-- Required action --
From the first line to the last, transcribe the data exactly.

(Items from a data source)
┄┄┄┄┄┄

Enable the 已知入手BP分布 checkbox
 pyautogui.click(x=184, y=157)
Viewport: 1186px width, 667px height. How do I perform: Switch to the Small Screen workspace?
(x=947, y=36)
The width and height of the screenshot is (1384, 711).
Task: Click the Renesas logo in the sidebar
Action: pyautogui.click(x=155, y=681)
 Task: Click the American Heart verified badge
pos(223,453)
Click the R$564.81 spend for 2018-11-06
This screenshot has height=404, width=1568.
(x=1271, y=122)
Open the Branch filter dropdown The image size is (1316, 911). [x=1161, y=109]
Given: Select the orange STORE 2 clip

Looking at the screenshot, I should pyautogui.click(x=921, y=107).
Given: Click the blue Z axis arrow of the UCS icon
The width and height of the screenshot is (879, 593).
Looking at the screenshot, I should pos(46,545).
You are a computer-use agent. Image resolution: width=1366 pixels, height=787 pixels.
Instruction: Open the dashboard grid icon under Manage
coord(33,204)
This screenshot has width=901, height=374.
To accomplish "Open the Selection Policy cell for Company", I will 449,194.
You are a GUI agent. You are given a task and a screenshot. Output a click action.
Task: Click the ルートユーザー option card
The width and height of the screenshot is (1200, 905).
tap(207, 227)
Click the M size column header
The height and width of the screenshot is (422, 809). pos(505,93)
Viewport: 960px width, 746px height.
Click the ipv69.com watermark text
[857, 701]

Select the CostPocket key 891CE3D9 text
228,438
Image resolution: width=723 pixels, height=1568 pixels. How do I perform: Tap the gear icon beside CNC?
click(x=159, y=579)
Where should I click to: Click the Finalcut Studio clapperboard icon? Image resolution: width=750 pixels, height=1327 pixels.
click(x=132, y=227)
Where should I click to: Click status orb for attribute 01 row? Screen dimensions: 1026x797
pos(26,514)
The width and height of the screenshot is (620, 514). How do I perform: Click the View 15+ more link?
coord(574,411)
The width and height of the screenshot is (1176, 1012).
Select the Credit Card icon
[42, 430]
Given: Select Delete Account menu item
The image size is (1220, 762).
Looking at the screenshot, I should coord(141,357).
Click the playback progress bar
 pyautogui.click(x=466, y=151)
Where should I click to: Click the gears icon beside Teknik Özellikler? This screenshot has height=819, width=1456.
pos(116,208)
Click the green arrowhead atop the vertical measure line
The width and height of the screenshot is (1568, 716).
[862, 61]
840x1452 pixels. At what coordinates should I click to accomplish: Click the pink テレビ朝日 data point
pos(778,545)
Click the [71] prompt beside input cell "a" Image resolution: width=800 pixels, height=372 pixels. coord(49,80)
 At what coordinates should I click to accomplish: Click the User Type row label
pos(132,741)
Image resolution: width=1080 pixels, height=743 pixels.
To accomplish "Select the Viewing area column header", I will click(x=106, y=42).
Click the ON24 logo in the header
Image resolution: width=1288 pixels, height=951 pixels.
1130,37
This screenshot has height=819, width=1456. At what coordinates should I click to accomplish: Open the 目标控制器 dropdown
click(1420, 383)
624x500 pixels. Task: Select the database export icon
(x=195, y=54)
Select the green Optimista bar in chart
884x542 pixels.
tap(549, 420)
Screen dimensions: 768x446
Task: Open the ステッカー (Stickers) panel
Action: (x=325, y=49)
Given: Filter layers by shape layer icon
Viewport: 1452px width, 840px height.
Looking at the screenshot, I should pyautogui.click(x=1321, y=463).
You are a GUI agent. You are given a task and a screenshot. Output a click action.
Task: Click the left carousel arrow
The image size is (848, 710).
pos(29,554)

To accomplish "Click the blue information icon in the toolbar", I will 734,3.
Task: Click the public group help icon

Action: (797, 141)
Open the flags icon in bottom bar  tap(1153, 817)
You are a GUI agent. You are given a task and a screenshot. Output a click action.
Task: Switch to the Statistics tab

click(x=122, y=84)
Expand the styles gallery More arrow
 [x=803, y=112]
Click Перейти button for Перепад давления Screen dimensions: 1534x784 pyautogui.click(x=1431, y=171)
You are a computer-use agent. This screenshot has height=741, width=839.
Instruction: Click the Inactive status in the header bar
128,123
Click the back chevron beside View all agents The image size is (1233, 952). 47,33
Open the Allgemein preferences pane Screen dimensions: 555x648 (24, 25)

┄┄┄┄┄┄

-- Solution --
Enable the 已知入手BP分布 checkbox
 pyautogui.click(x=184, y=157)
Viewport: 1186px width, 667px height. How do I perform: Switch to the Small Screen workspace?
(x=947, y=36)
The width and height of the screenshot is (1384, 711).
Task: Click the Renesas logo in the sidebar
Action: pyautogui.click(x=155, y=681)
 Task: Click the American Heart verified badge
pos(223,453)
Click the R$564.81 spend for 2018-11-06
This screenshot has height=404, width=1568.
(x=1271, y=122)
Open the Branch filter dropdown The image size is (1316, 911). [x=1161, y=109]
Given: Select the orange STORE 2 clip

Looking at the screenshot, I should pyautogui.click(x=921, y=107).
Given: Click the blue Z axis arrow of the UCS icon
The width and height of the screenshot is (879, 593).
Looking at the screenshot, I should pos(46,545).
You are a computer-use agent. Image resolution: width=1366 pixels, height=787 pixels.
Instruction: Open the dashboard grid icon under Manage
coord(33,204)
This screenshot has width=901, height=374.
To accomplish "Open the Selection Policy cell for Company", I will 449,194.
You are a GUI agent. You are given a task and a screenshot. Output a click action.
Task: Click the ルートユーザー option card
The width and height of the screenshot is (1200, 905).
tap(207, 227)
Click the M size column header
The height and width of the screenshot is (422, 809). pos(505,93)
Viewport: 960px width, 746px height.
Click the ipv69.com watermark text
[857, 701]

Select the CostPocket key 891CE3D9 text
228,438
Image resolution: width=723 pixels, height=1568 pixels. How do I perform: Tap the gear icon beside CNC?
click(x=159, y=579)
Where should I click to: Click the Finalcut Studio clapperboard icon? Image resolution: width=750 pixels, height=1327 pixels.
click(x=132, y=227)
Where should I click to: Click status orb for attribute 01 row? Screen dimensions: 1026x797
pos(26,514)
The width and height of the screenshot is (620, 514). How do I perform: Click the View 15+ more link?
coord(574,411)
The width and height of the screenshot is (1176, 1012).
Select the Credit Card icon
[42, 430]
Given: Select Delete Account menu item
The image size is (1220, 762).
Looking at the screenshot, I should coord(141,357).
Click the playback progress bar
 pyautogui.click(x=466, y=151)
Where should I click to: Click the gears icon beside Teknik Özellikler? This screenshot has height=819, width=1456.
pos(116,208)
Click the green arrowhead atop the vertical measure line
The width and height of the screenshot is (1568, 716).
[862, 61]
840x1452 pixels. At what coordinates should I click to accomplish: Click the pink テレビ朝日 data point
pos(778,545)
Click the [71] prompt beside input cell "a" Image resolution: width=800 pixels, height=372 pixels. coord(49,80)
 At what coordinates should I click to accomplish: Click the User Type row label
pos(132,741)
Image resolution: width=1080 pixels, height=743 pixels.
To accomplish "Select the Viewing area column header", I will click(x=106, y=42).
Click the ON24 logo in the header
Image resolution: width=1288 pixels, height=951 pixels.
1130,37
This screenshot has height=819, width=1456. At what coordinates should I click to accomplish: Open the 目标控制器 dropdown
click(1420, 383)
624x500 pixels. Task: Select the database export icon
(x=195, y=54)
Select the green Optimista bar in chart
884x542 pixels.
tap(549, 420)
Screen dimensions: 768x446
Task: Open the ステッカー (Stickers) panel
Action: (x=325, y=49)
Given: Filter layers by shape layer icon
Viewport: 1452px width, 840px height.
Looking at the screenshot, I should pyautogui.click(x=1321, y=463).
You are a GUI agent. You are given a task and a screenshot. Output a click action.
Task: Click the left carousel arrow
The image size is (848, 710).
pos(29,554)

To accomplish "Click the blue information icon in the toolbar", I will 734,3.
Task: Click the public group help icon

Action: (797, 141)
Open the flags icon in bottom bar  tap(1153, 817)
You are a GUI agent. You are given a task and a screenshot. Output a click action.
Task: Switch to the Statistics tab

click(x=122, y=84)
Expand the styles gallery More arrow
 [x=803, y=112]
Click Перейти button for Перепад давления Screen dimensions: 1534x784 pyautogui.click(x=1431, y=171)
You are a computer-use agent. This screenshot has height=741, width=839.
Instruction: Click the Inactive status in the header bar
128,123
Click the back chevron beside View all agents The image size is (1233, 952). 47,33
Open the Allgemein preferences pane Screen dimensions: 555x648 (24, 25)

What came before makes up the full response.